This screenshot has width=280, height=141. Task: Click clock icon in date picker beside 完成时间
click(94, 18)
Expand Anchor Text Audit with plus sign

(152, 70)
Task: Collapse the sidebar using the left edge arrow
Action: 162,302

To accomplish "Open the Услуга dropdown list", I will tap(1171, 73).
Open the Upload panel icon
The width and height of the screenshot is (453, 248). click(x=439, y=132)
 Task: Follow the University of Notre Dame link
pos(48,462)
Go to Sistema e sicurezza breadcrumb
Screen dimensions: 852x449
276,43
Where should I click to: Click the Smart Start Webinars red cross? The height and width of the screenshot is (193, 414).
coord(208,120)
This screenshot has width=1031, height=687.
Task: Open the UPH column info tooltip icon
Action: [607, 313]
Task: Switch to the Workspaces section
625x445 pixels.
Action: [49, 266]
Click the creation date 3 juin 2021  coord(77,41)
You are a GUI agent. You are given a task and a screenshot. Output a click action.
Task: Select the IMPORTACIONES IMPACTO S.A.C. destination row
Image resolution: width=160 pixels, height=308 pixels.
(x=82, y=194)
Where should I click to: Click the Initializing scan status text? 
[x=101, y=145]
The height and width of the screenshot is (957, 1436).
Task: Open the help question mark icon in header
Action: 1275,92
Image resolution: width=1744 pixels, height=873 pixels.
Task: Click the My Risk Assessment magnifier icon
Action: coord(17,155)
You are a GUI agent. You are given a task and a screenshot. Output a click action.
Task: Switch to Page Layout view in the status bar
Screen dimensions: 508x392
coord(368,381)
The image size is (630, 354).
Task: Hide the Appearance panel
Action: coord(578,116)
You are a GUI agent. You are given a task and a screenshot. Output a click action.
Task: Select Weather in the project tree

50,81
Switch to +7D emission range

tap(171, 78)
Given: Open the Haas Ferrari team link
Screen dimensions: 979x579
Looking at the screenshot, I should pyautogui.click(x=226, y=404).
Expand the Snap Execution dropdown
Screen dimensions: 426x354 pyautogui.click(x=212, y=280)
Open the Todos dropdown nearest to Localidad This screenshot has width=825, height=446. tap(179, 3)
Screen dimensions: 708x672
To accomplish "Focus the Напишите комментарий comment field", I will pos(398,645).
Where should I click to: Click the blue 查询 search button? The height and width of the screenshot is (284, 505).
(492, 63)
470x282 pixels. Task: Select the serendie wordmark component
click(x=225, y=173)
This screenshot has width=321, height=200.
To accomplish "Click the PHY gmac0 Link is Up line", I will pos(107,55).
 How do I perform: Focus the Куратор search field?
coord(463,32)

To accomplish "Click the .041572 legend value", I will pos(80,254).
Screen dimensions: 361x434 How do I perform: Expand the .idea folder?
########################################
Exercise: Across the data, how many lines contain the string "will"? Only the number is wanted.

Problem solution: 4